Aviation Climate-Change Factors
The best-known climate impact from aviation is CO2 emissions from burning jet fuel. This constitutes about one-third of aviation’s climate impact, with immediate—and lasting—harmful effects. This factor increases linearly with the amount of fuel consumed. To a lesser extent, oxides of nitrogen (NO2 and NO3) are also emitted. These can be good (destroying methane) or bad (producing ozone). The contribution of oxides of nitrogen is difficult to measure or reduce, because they depend on engine temperature as well as fuel consumed. Sulfur dioxide, soot particles, and water vapor produced by combustion have little to no impact. On the other hand, contrails can be half or more of the climate impact for a flight. This is not intuitive, so we’ll look more closely at contrails.
Contrail Production
The contrail production cycle starts with tiny soot particles in turbine exhaust, byproducts of jet-fuel combustion.
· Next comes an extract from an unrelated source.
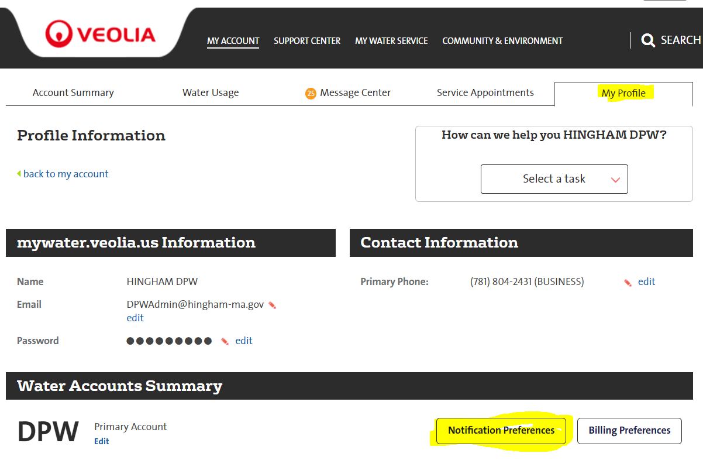Switch to the Water Usage tab
703x474 pixels.
point(211,92)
Water vapor can condense on these particles, and then freeze into small ice crystals. The ice crystals will in some situations join each other to form the familiar trails we’ve seen. Further, multiple trails can combine to form persistent cirrus clouds. Knowing where contrails are likely to be produced requires hyperlocal data, vertical and lateral, for meteorological conditions such as humidity, season, and time of day, along the route of flight.
Good and Bad Contrails
The determination of whether a contrail is “good” or “bad” depends on the direction of its radiative forcing. An easy way to think of it is whether a contrail blocks solar energy from the earth’s surface (like a shield) or holds energy close to the earth (like a blanket). The modeling for contrail production needs to take time of day, humidity, temperature, even season into account. A gross simplification would be that night-time contrails are generally bad (holding heat energy against the earth when it could be allowing it to escape). Day-time contrails can be good or bad, depending on the angle of the sun, presence of other cloud cover, and the like. The same weather-data models used to predict contrail production are used to determine if they are good or harmful.
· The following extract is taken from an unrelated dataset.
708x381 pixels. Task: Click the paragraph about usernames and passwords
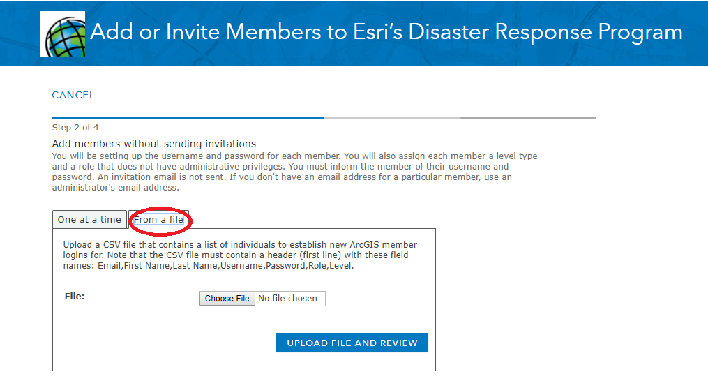click(294, 172)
It's important to note that unlike CO2 emissions, which are additive and persistent, contrails eventually dissipate. Even so, contrails are a large contributor to aviation’s climate impact. One helpful fact from long-term studies of contrails is that harmful contrails are only seen in about 2% of flights, but those contrails account for 80% of the climate impact. They are easily avoided, typically by climbing or descending one flight level. But of course, you need to know the potential to produce them and whether to go up or down to avoid producing them.
The Loretta App (cost- and climate-aware flight optimization)
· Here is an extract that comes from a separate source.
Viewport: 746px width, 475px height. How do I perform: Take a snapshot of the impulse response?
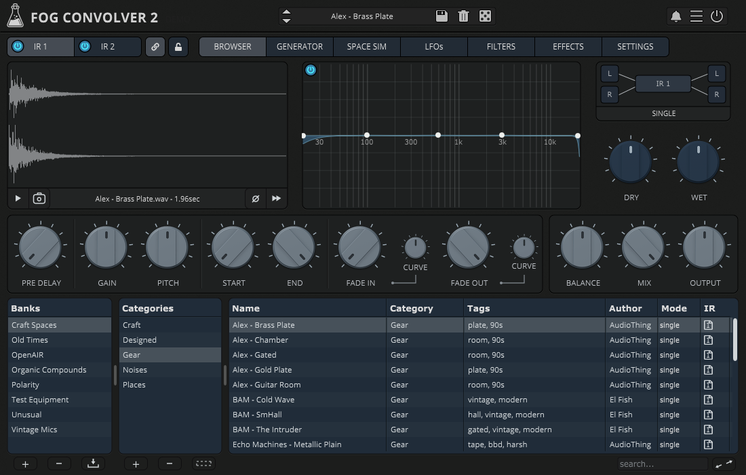pyautogui.click(x=39, y=198)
The Loretta app is an adjunct to ARINCDirect flight planning and is designed to be used close to flight time to recommend altitude and Mach-speed changes that may reduce fuel burn and/or give an earlier arrival time. Plus, if your flight is likely to generate harmful contrails, you’ll be able to see where a minimal altitude change can avoid them. Recall that around 2% of flights examined generate about 80% of the harmful contrails.
Background: Cost Index
The notion of “cost index” is one of the keys to understanding and using Loretta. In Loretta, a cost index of 1 kilogram/minute means you are willing to burn up to 1kg more fuel in total to arrive 1 minute earlier (in metric aircraft). In imperial units, a cost index of 1 means you are willing to burn 100 pounds more fuel in total to arrive one hour earlier. The imperial units (100lb/hr) are a Boeing contribution and can be confusing. You may want to think of it as 1 pound more total burn to arrive 1/100 of an hour earlier (which is 36 seconds).
The ARINCDirect website has recently incorporated cost indexing. The flight-planning page gives you the ability to switch from fixed cruise modes (such as LRC) to a cost-indexed mode, with a simplified pulldown menu listing five values. These do have corresponding numerical values behind the scenes, but the names are much more descriptive of what they will do. And if you prefer fixed schedules, you can still use them.